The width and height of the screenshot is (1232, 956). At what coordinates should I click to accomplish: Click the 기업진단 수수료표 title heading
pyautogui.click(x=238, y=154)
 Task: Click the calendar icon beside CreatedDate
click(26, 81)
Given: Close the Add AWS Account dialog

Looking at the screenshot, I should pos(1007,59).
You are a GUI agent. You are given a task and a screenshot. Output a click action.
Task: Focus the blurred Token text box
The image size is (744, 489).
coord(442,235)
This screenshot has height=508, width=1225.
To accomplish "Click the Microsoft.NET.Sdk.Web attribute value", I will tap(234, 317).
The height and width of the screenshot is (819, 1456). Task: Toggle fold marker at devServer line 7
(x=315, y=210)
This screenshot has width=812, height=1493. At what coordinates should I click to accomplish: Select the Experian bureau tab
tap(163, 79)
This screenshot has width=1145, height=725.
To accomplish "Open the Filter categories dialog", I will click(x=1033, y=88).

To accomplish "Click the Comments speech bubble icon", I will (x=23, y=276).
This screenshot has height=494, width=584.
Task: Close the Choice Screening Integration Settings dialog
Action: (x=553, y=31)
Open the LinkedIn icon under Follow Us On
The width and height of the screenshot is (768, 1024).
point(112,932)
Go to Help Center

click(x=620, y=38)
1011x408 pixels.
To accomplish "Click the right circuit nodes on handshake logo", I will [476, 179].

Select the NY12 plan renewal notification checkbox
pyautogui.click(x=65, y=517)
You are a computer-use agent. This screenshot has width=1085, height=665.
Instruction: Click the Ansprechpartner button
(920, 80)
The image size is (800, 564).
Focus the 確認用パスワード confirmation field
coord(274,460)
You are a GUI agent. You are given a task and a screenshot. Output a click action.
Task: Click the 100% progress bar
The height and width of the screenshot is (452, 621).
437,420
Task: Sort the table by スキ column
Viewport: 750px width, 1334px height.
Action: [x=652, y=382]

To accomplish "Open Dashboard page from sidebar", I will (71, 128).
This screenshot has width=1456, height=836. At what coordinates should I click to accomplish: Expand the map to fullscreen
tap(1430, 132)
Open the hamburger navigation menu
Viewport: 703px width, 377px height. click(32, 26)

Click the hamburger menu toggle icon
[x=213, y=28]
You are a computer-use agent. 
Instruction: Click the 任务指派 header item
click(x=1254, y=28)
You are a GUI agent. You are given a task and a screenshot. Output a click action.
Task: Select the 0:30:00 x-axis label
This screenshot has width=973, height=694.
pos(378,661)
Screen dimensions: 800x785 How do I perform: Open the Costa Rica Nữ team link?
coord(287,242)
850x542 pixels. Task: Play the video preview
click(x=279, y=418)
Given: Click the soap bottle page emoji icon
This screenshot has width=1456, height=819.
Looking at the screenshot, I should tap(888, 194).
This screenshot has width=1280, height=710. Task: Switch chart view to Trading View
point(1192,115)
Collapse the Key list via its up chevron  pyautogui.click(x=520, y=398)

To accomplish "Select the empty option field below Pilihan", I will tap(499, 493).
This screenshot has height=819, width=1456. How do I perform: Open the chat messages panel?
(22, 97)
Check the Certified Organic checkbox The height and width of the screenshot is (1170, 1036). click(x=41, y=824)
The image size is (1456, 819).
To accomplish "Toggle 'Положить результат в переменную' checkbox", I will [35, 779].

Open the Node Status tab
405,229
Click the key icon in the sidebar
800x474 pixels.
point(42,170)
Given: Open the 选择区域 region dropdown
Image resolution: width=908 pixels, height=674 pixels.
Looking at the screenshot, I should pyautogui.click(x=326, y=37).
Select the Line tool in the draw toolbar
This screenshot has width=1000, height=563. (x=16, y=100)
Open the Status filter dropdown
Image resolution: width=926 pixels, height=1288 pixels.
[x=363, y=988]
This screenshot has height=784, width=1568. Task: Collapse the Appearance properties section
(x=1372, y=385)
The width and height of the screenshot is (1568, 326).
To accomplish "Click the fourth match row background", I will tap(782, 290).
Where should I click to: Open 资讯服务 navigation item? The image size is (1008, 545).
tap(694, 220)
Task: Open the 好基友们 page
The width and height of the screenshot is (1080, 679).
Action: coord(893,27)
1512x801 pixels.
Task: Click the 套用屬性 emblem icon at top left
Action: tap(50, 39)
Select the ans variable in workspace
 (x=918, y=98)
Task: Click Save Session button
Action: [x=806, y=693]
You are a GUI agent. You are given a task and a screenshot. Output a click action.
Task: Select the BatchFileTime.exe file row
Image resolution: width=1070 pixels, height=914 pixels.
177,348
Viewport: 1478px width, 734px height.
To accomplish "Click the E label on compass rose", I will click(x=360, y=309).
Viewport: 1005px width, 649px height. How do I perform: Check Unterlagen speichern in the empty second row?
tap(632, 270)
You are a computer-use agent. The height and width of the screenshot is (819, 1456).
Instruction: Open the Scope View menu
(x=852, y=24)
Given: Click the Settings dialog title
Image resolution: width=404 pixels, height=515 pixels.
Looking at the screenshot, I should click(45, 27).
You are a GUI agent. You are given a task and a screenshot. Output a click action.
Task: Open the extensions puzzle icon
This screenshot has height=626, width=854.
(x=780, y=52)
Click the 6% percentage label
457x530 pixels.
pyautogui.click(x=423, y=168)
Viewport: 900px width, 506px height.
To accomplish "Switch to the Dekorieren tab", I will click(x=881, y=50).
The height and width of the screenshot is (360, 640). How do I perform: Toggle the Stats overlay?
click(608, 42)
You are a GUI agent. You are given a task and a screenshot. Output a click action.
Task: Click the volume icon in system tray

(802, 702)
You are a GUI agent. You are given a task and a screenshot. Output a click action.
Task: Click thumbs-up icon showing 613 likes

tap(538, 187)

══════

> _Written exercise_
Please rename "GUI agent" to "screen agent" throughout the records above and give them again with nothing else changed.

> _Response to this task_
The width and height of the screenshot is (1232, 956). At what coordinates should I click to accomplish: Click the 기업진단 수수료표 title heading
pyautogui.click(x=238, y=154)
 Task: Click the calendar icon beside CreatedDate
click(26, 81)
Given: Close the Add AWS Account dialog

Looking at the screenshot, I should pos(1007,59).
You are a screen agent. You are given a task and a screenshot. Output a click action.
Task: Focus the blurred Token text box
The image size is (744, 489).
coord(442,235)
This screenshot has height=508, width=1225.
To accomplish "Click the Microsoft.NET.Sdk.Web attribute value", I will tap(234, 317).
The height and width of the screenshot is (819, 1456). Task: Toggle fold marker at devServer line 7
(x=315, y=210)
This screenshot has width=812, height=1493. At what coordinates should I click to accomplish: Select the Experian bureau tab
tap(163, 79)
This screenshot has width=1145, height=725.
To accomplish "Open the Filter categories dialog", I will click(x=1033, y=88).

To accomplish "Click the Comments speech bubble icon", I will (x=23, y=276).
This screenshot has height=494, width=584.
Task: Close the Choice Screening Integration Settings dialog
Action: (x=553, y=31)
Open the LinkedIn icon under Follow Us On
The width and height of the screenshot is (768, 1024).
point(112,932)
Go to Help Center

click(x=620, y=38)
1011x408 pixels.
To accomplish "Click the right circuit nodes on handshake logo", I will [476, 179].

Select the NY12 plan renewal notification checkbox
pyautogui.click(x=65, y=517)
You are a computer-use agent. This screenshot has width=1085, height=665.
Instruction: Click the Ansprechpartner button
(920, 80)
The image size is (800, 564).
Focus the 確認用パスワード confirmation field
coord(274,460)
You are a screen agent. You are given a task and a screenshot. Output a click action.
Task: Click the 100% progress bar
The height and width of the screenshot is (452, 621).
437,420
Task: Sort the table by スキ column
Viewport: 750px width, 1334px height.
Action: [x=652, y=382]

To accomplish "Open Dashboard page from sidebar", I will (71, 128).
This screenshot has width=1456, height=836. At what coordinates should I click to accomplish: Expand the map to fullscreen
tap(1430, 132)
Open the hamburger navigation menu
Viewport: 703px width, 377px height. click(32, 26)

Click the hamburger menu toggle icon
[x=213, y=28]
You are a computer-use agent. 
Instruction: Click the 任务指派 header item
click(x=1254, y=28)
You are a screen agent. You are given a task and a screenshot. Output a click action.
Task: Select the 0:30:00 x-axis label
This screenshot has width=973, height=694.
pos(378,661)
Screen dimensions: 800x785 How do I perform: Open the Costa Rica Nữ team link?
coord(287,242)
850x542 pixels. Task: Play the video preview
click(x=279, y=418)
Given: Click the soap bottle page emoji icon
This screenshot has width=1456, height=819.
Looking at the screenshot, I should tap(888, 194).
This screenshot has width=1280, height=710. Task: Switch chart view to Trading View
point(1192,115)
Collapse the Key list via its up chevron  pyautogui.click(x=520, y=398)

To accomplish "Select the empty option field below Pilihan", I will tap(499, 493).
This screenshot has height=819, width=1456. How do I perform: Open the chat messages panel?
(22, 97)
Check the Certified Organic checkbox The height and width of the screenshot is (1170, 1036). click(x=41, y=824)
The image size is (1456, 819).
To accomplish "Toggle 'Положить результат в переменную' checkbox", I will [35, 779].

Open the Node Status tab
405,229
Click the key icon in the sidebar
800x474 pixels.
point(42,170)
Given: Open the 选择区域 region dropdown
Image resolution: width=908 pixels, height=674 pixels.
Looking at the screenshot, I should pyautogui.click(x=326, y=37).
Select the Line tool in the draw toolbar
This screenshot has width=1000, height=563. (x=16, y=100)
Open the Status filter dropdown
Image resolution: width=926 pixels, height=1288 pixels.
[x=363, y=988]
This screenshot has height=784, width=1568. Task: Collapse the Appearance properties section
(x=1372, y=385)
The width and height of the screenshot is (1568, 326).
To accomplish "Click the fourth match row background", I will tap(782, 290).
Where should I click to: Open 资讯服务 navigation item? The image size is (1008, 545).
tap(694, 220)
Task: Open the 好基友们 page
The width and height of the screenshot is (1080, 679).
Action: coord(893,27)
1512x801 pixels.
Task: Click the 套用屬性 emblem icon at top left
Action: tap(50, 39)
Select the ans variable in workspace
 (x=918, y=98)
Task: Click Save Session button
Action: [x=806, y=693]
You are a screen agent. You are given a task and a screenshot. Output a click action.
Task: Select the BatchFileTime.exe file row
Image resolution: width=1070 pixels, height=914 pixels.
177,348
Viewport: 1478px width, 734px height.
To accomplish "Click the E label on compass rose", I will click(x=360, y=309).
Viewport: 1005px width, 649px height. How do I perform: Check Unterlagen speichern in the empty second row?
tap(632, 270)
You are a computer-use agent. The height and width of the screenshot is (819, 1456).
Instruction: Open the Scope View menu
(x=852, y=24)
Given: Click the Settings dialog title
Image resolution: width=404 pixels, height=515 pixels.
Looking at the screenshot, I should click(45, 27).
You are a screen agent. You are given a task and a screenshot. Output a click action.
Task: Open the extensions puzzle icon
This screenshot has height=626, width=854.
(x=780, y=52)
Click the 6% percentage label
457x530 pixels.
pyautogui.click(x=423, y=168)
Viewport: 900px width, 506px height.
To accomplish "Switch to the Dekorieren tab", I will click(x=881, y=50).
The height and width of the screenshot is (360, 640). How do I perform: Toggle the Stats overlay?
click(608, 42)
You are a screen agent. You are given a task and a screenshot. Output a click action.
Task: Click the volume icon in system tray

(802, 702)
You are a screen agent. You are given a task and a screenshot. Output a click action.
Task: Click thumbs-up icon showing 613 likes

tap(538, 187)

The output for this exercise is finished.